READING PASSAGE:
It’s always exciting to discover an amazing destination, but sometimes the masses of tourists have already beaten you to it! Every country has landmarks and natural wonders that are internationally recognizable — and with that recognizability, naturally, comes crowds.
So should you skip the Leaning Tower of Pisa in Italy? Machu Picchu in Peru? The Eiffel Tower in France? No. These are all places every traveler should experience. Sure, it might be a little bit cliché to snap a photo of yourself in front of the Eiffel Tower, but there’s still something powerful about finally seeing a famous landmark in person instead of on a postcard or Instagram. Iconic tourist attractions are popular for a reason.
The iconic steel structure, at 1,083 feet tall, is probably the first thing to come to your mind when you think of Paris. The crowds and lines are formidable — every day, an average of 25,000 visitors flock here — and figuring out the best way to tackle an Eiffel Tower visit has become a challenge. As you surely don’t want to waste your day standing in line, here are a few tips on how to beat the crowds and get the most out of your trip.

DATA SECTION:

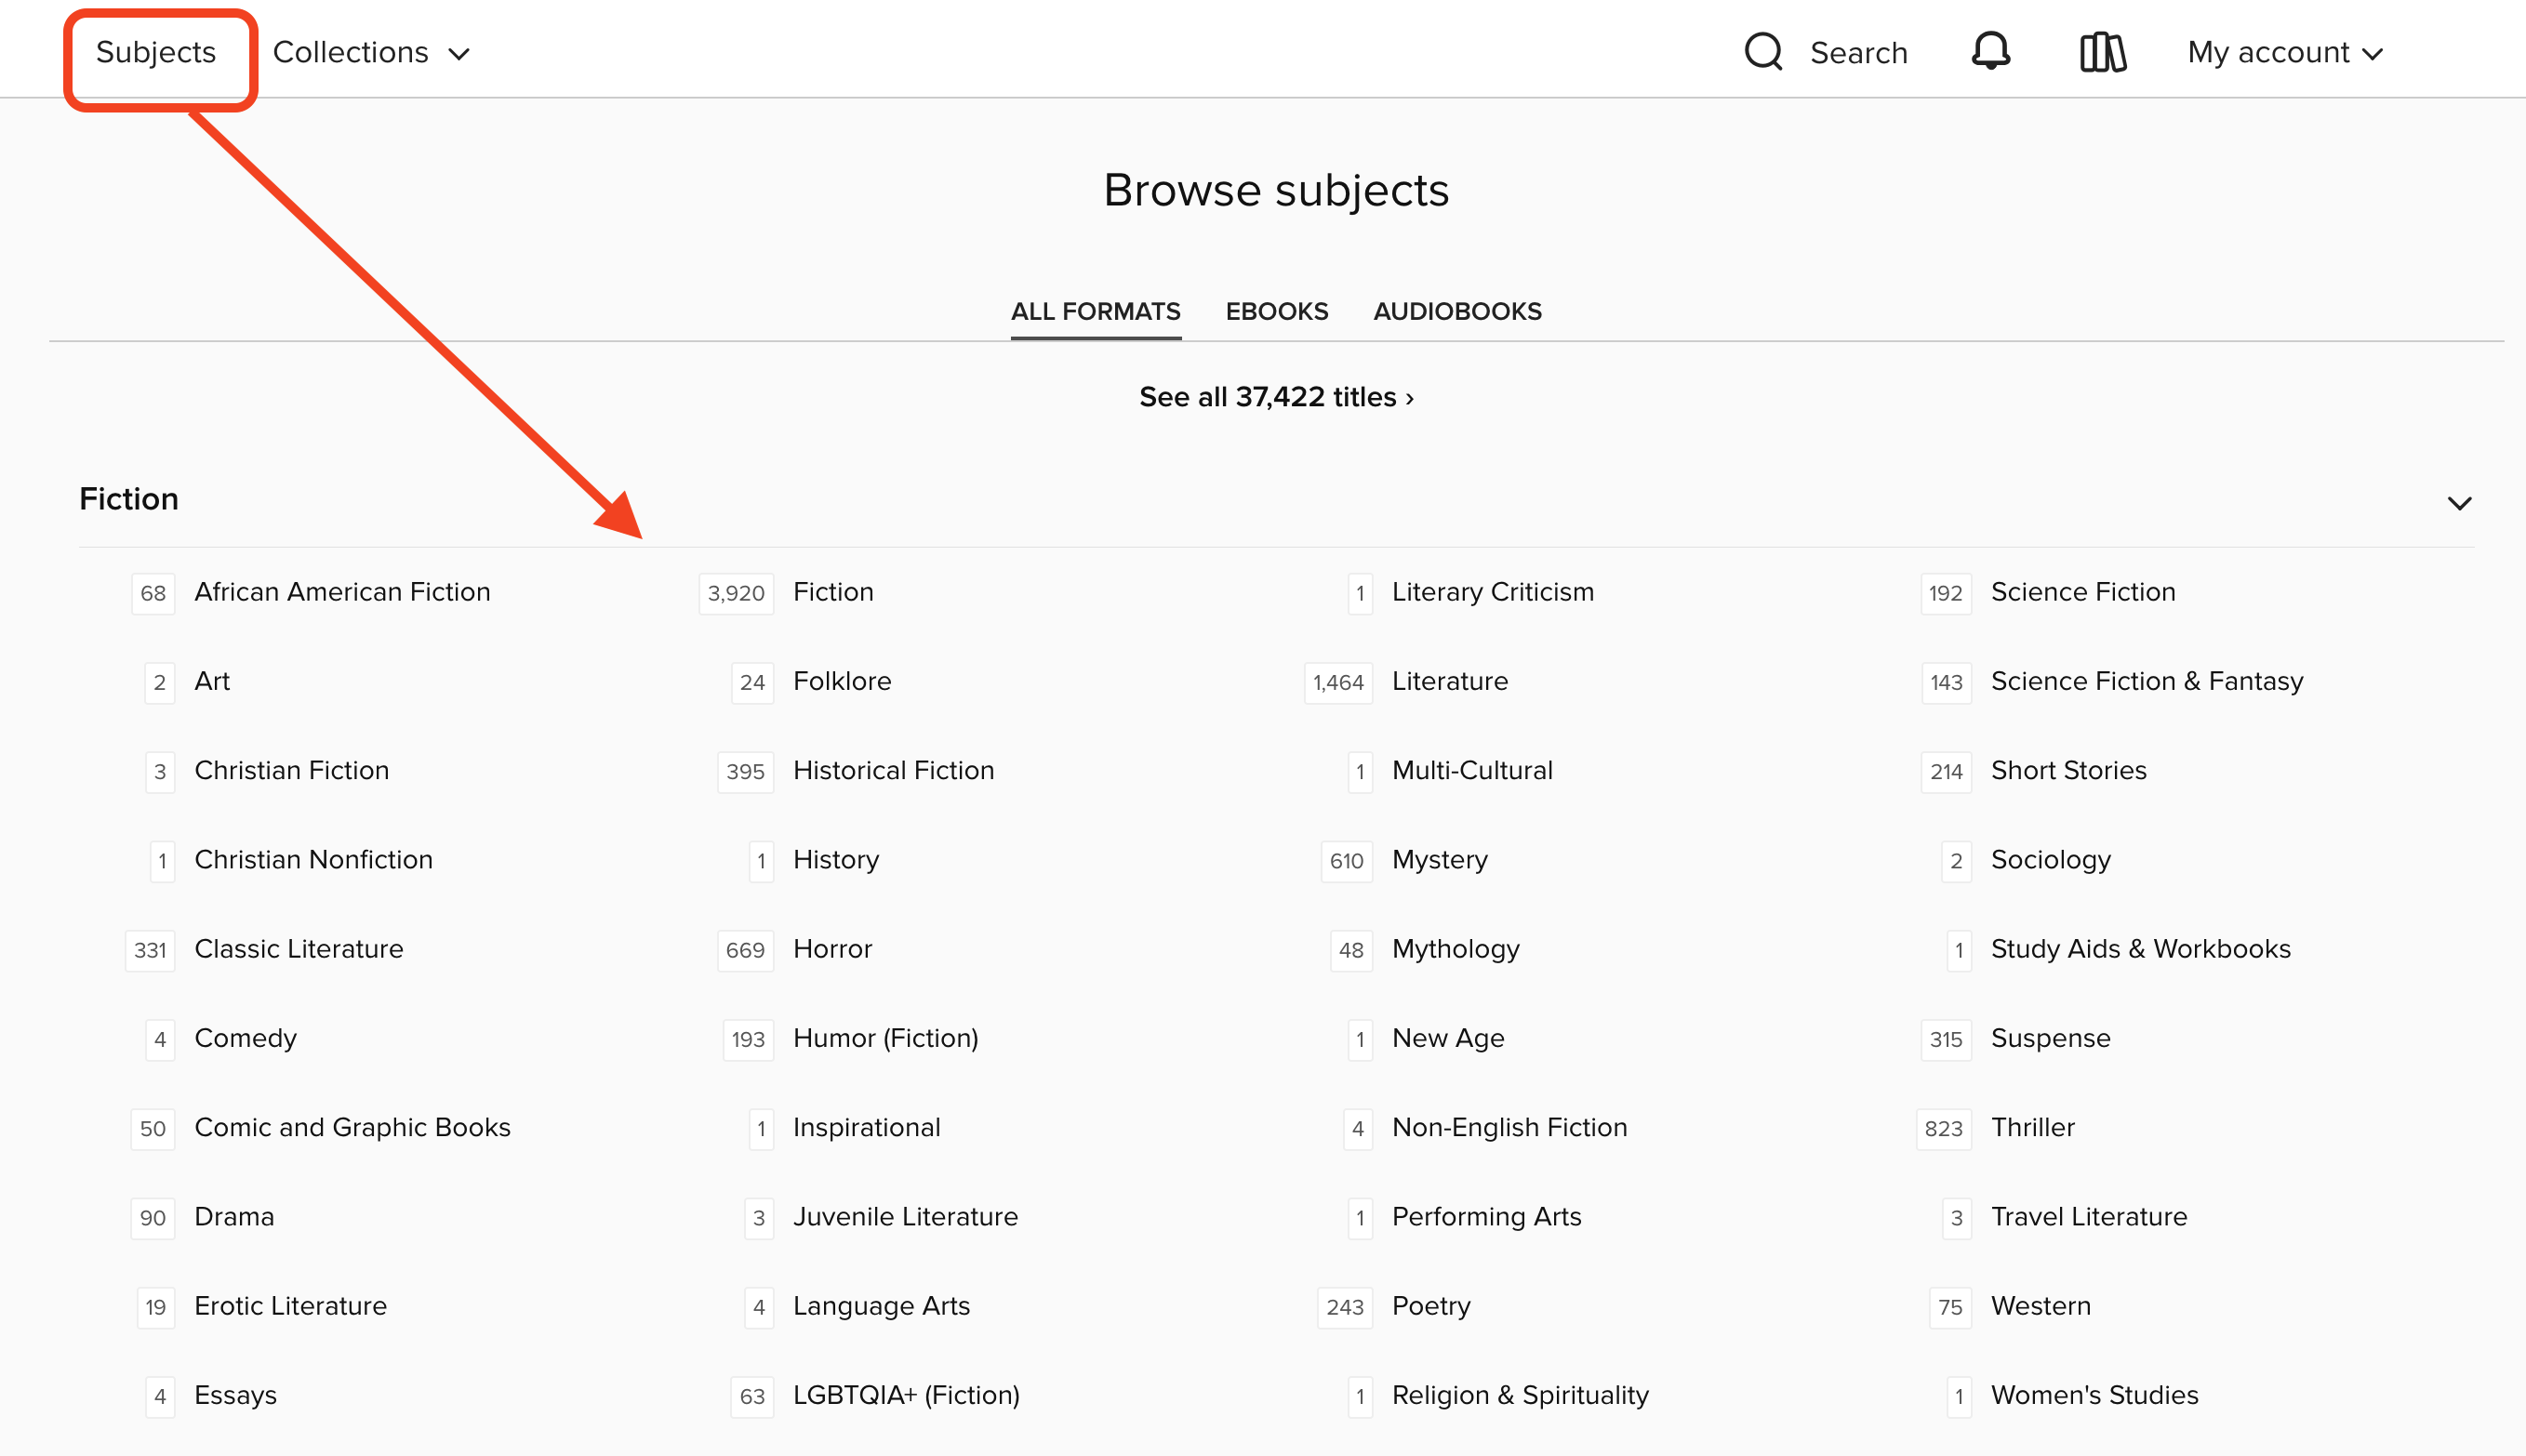The image size is (2526, 1456).
Task: Click the Search text label
Action: click(x=1858, y=53)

REQUIREMENT 1: According to the travel passage about famous landmarks, how many people visit the Eiffel Tower on an average day?
REQUIREMENT 2: Write the next part of the travel passage about famous landmarks, following on from its final sentence.
The material has nothing to do with what follows from here.

REPLY 1: An average of 25,000 visitors come each day.

REPLY 2:
The Eiffel Tower is composed of three levels: the first floor, the second floor, and the summit. The first level has museum exhibits, a glass floor, changing exhibitions, souvenir shops, and restaurants. The second has more eateries and shops, the Jules Verne restaurant, and an observation area. The summit is primarily an observation area, 905 feet above the ground, making it the highest observation deck in Europe. The top floor is split across two levels, and you’ll also find a champagne bar and a reconstruction of Gustave Eiffel’s office.
The time you’ll wait in line will depend on several factors; namely the time of day, time of year, whether you’ve pre-booked tickets or a tour, how high you wish to go, and whether you want to take the elevator or the stairs.
Tips To Beat The Crowds
1. Know The Best Days And Times
The best months to visit the Eiffel Tower are October through March. Tuesdays, Wednesdays, and Thursdays, 9–11 a.m. and 8–10 p.m. are the best times. That’s generally when the crowds are crowds are smaller and the lines shorter.
2. Buy Tickets In Advance
The most popular way of scaling the tower is by one of the elevators in its pillars. The north, east, and west pillars all have elevators that will take you to the first and second floors from the ground floor. Bear and mind that, due to its popularity, the waiting time at the elevators usually ranges from 1–2 hours — and that’s after you’ve made it through the ticket queue. You can shorten your wait by purchasing a ticket in advance.
Anyone can purchase tickets via the official Eiffel Tower website up to 2 months in advance. You choose a specific time and decide if you want to go all the way to the summit or just to the second floor. Purchasing a ticket in advance allows you to skip the ticket line.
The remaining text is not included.